▶ [ÉNONCÉ PROPOSÉ]: Mettez dans un tableau Markdown les lignes des enregistrements, depuis celle qui contient « Where should I » jusqu'à la fin des enregistrements incluse, avec une colonne « N° » pour le numéro de rang et une colonne « Ligne » pour son texte. Omettez les lignes vides et laissez les images hors de la réponse.

Entrées de texte et de localisation d'éléments:
○ ○ ○ ○
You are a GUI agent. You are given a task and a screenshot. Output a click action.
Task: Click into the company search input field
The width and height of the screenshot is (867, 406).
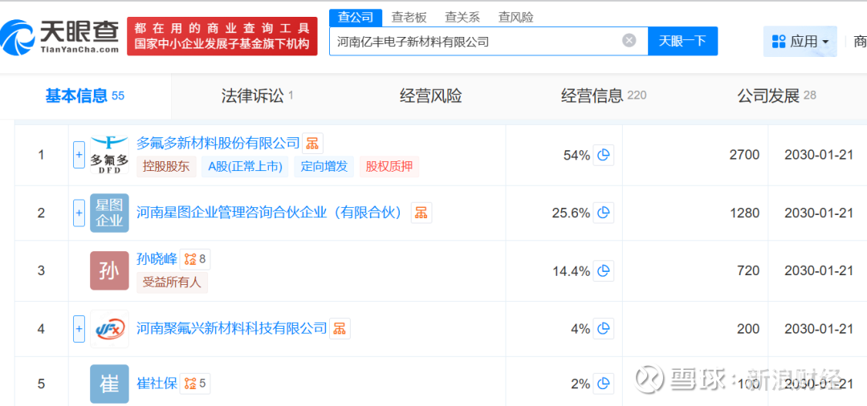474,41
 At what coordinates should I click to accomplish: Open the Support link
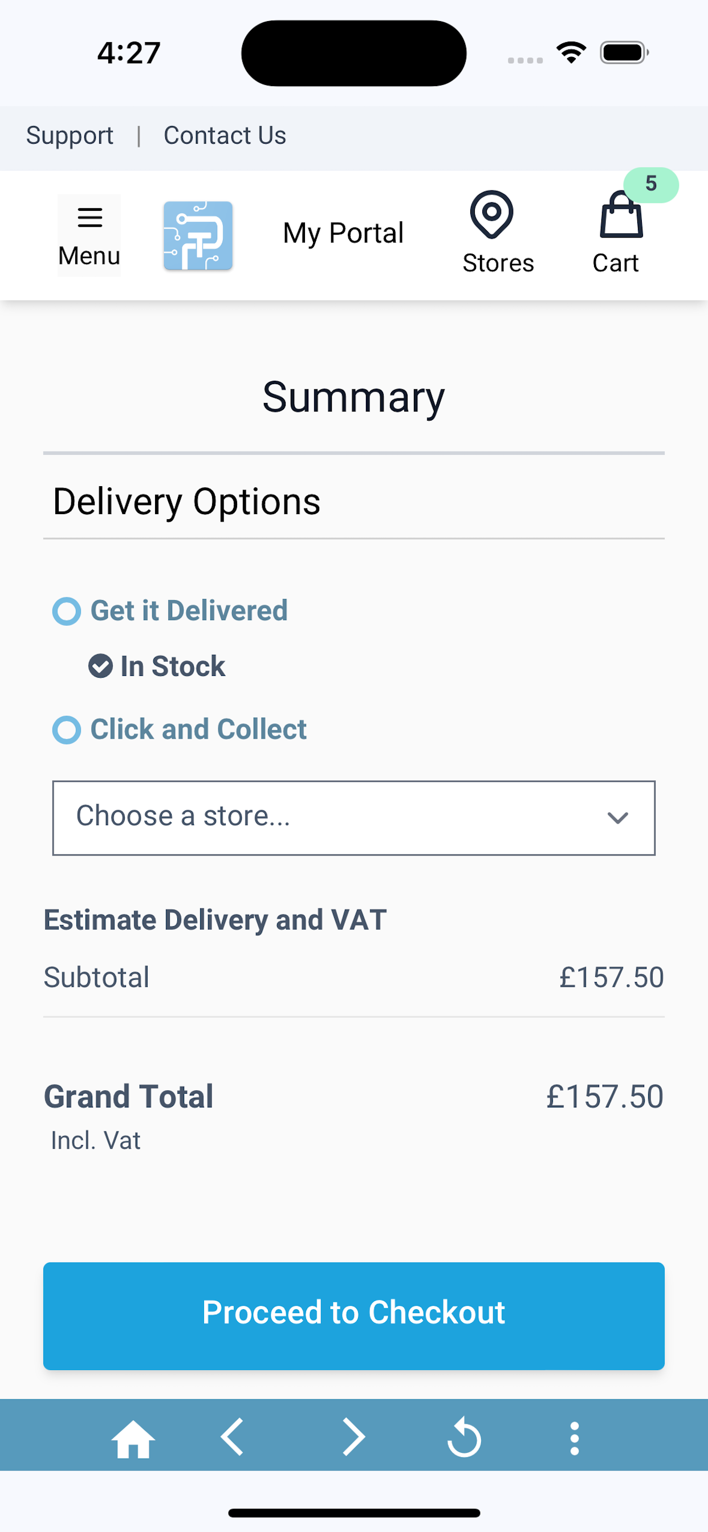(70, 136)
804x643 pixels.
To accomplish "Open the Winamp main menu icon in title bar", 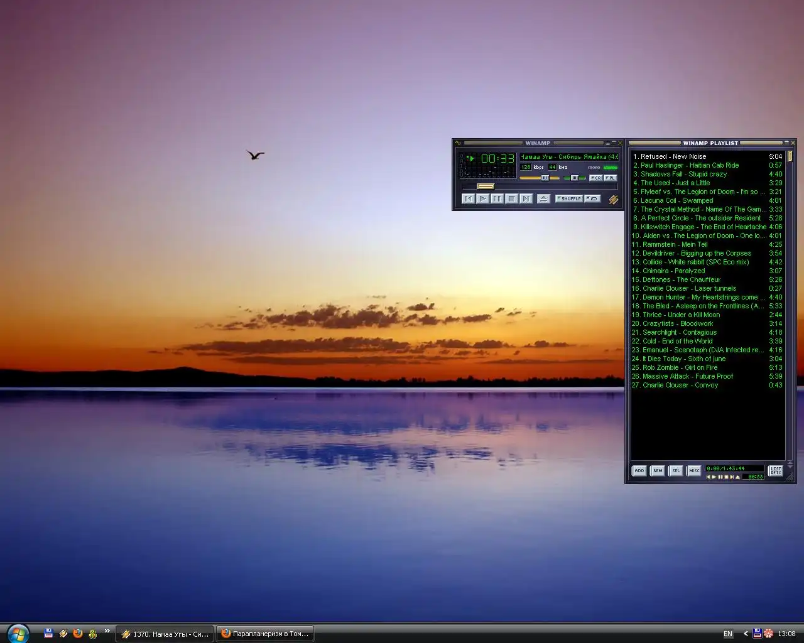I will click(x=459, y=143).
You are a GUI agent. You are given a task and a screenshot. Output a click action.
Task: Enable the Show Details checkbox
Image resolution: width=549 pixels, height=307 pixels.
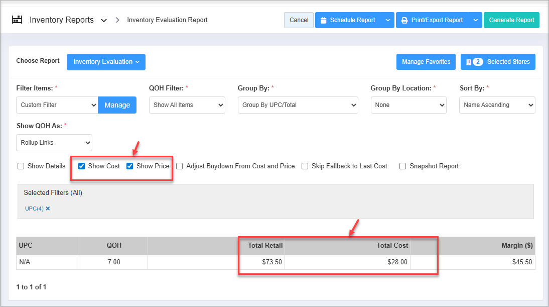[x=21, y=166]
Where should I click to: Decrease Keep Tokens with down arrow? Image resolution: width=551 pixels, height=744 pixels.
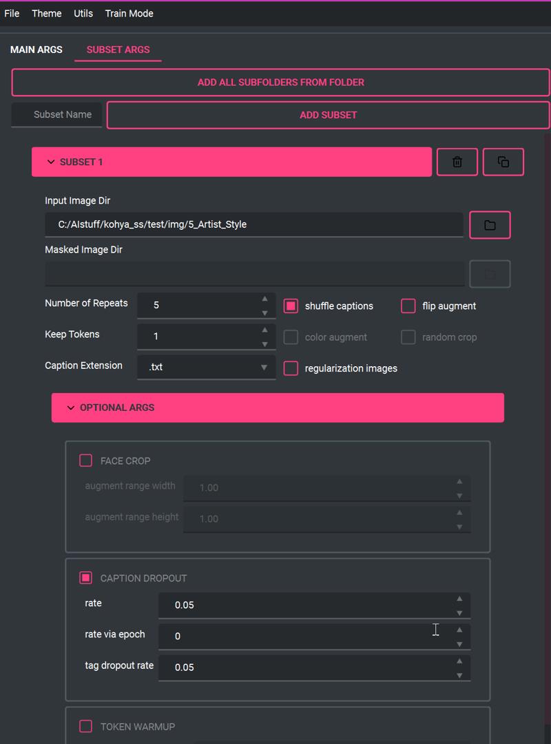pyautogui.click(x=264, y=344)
○ ○ ○ ○
▶ [EXERCICE CORRIGÉ]:
| N° | Ligne |
|---|---|
| 1 | Where should I click to: Decrease Keep Tokens with down arrow? Image resolution: width=551 pixels, height=744 pixels. |
| 2 | pyautogui.click(x=264, y=344) |